Modal identification and health monitoring of bridges using seismic acceleration records

This dissertation is built on two complementary tracks. In the first, use of earthquake records for obtaining modal parameters of instrumented bridge systems is addressed. In the second, subsequent use of modal parameters to understand the dynamic behavior of several bridge systems in more detail is evaluated.; Regarding the first track of this dissertation, the problem of System Identification (SI) from earthquake records is addressed with various methods and different configurations of real or envisioned accelerometer arrays. This effort is aiming at setting the stage for future SI applications using large networks of sensors. In this context, strong motion data from several bridges are analyzed first using different SI methods. The objective is to assess the state-of-the-art of identification methods applied to bridges. Subsequently, to assess the effect of increasing the number of sensors in acceleration recording arrays, a simulation study based on finite element modeling of a large bridge system is undertaken to generate "virtual" seismic acceleration data. Acceleration records from this simulation for various configurations of sensors are used to understand the effects of increasing number of sensors on SI results.; Within the context of the second track of this dissertation, the acceptability of all obtained SI results, somehow always presumed in the past literature, is challenged. This is conducted by acquiring the confidence intervals of the identified modal parameters for the purpose of selecting the reliable ones.
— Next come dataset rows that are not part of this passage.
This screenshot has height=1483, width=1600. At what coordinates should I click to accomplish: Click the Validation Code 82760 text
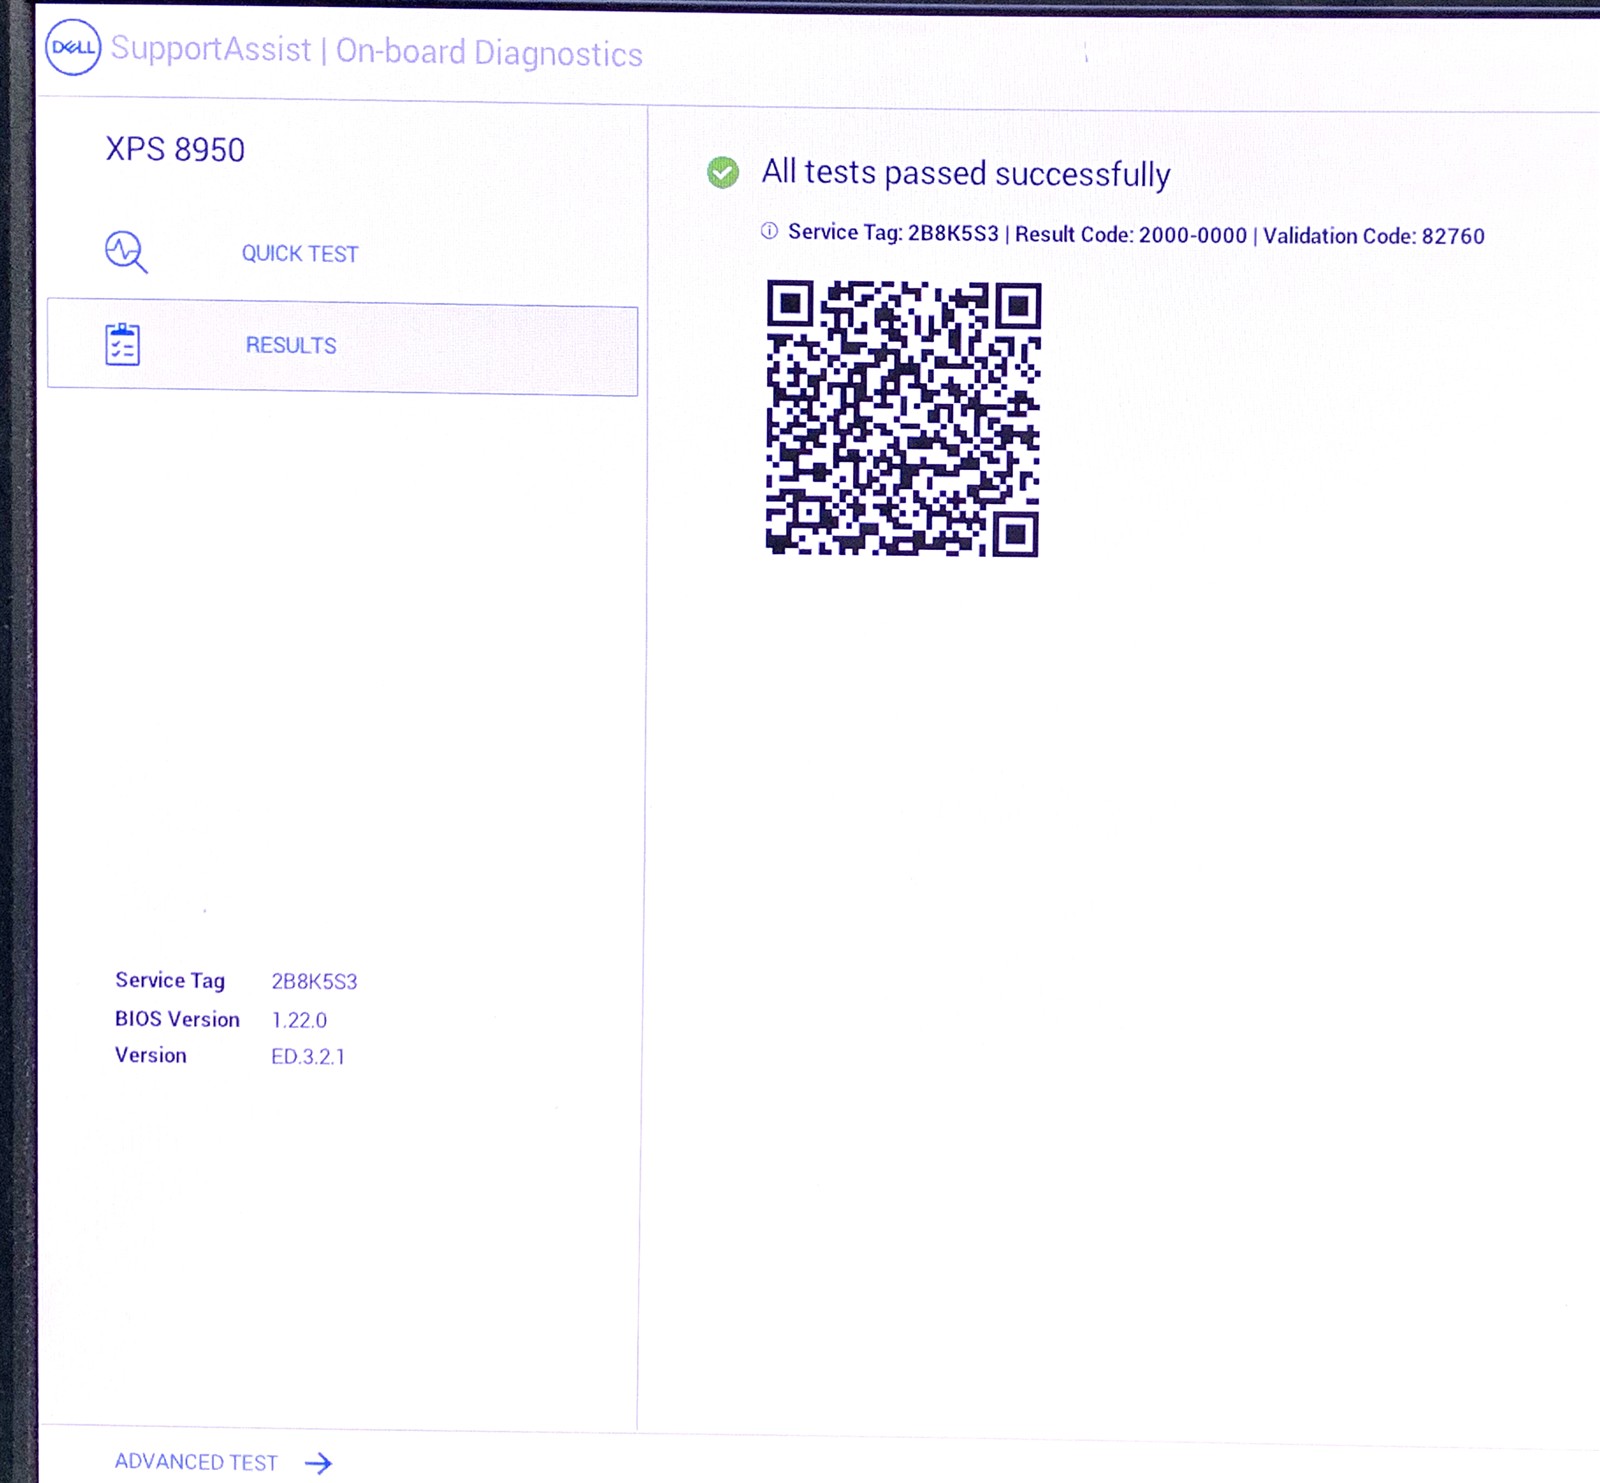[x=1373, y=236]
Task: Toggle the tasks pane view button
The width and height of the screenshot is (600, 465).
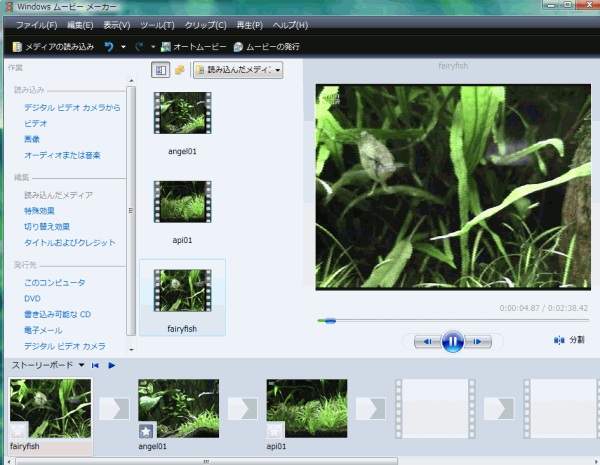Action: coord(160,70)
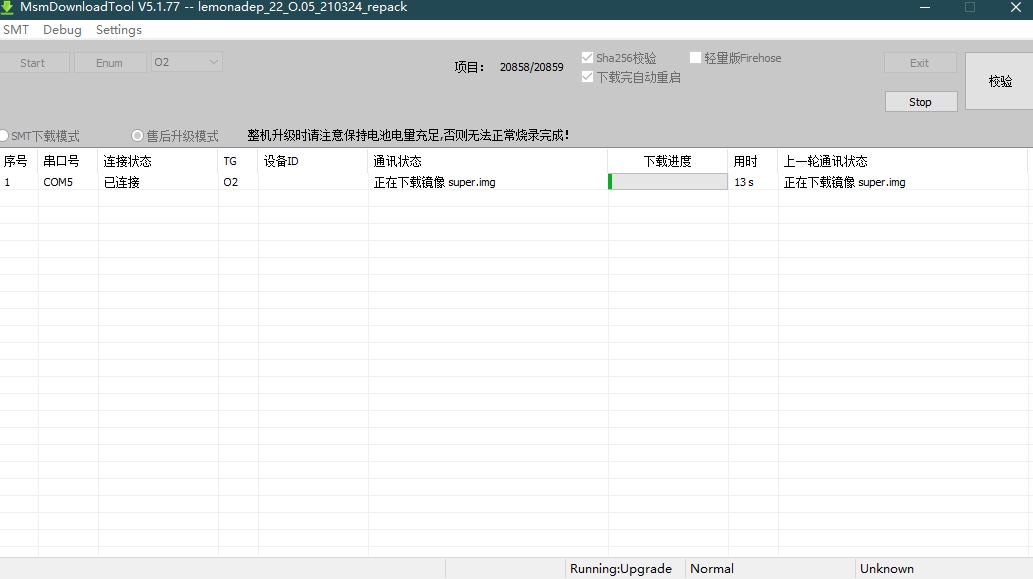Select the 售后升级模式 radio button

click(x=137, y=136)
A framework of sensitivity analysis and Monte Carlo simulations is developed for this purpose to formulate a robust computational procedure for obtaining these confidence intervals. A challenge to the accuracy of the identified modal parameters involves consequences regarding the damage detection and health monitoring, as some of the identified modal information is essentially not useable for acquiring a reliable damage diagnosis of bridge systems.; In summary, earthquake shaking is a convenient way of obtaining input-output data from bridge structures. However, use of this data has limitations that should not be ignored. The results and conclusions of this dissertation underline these limitations while presenting the opportunities offered by SI for better understanding of bridge systems.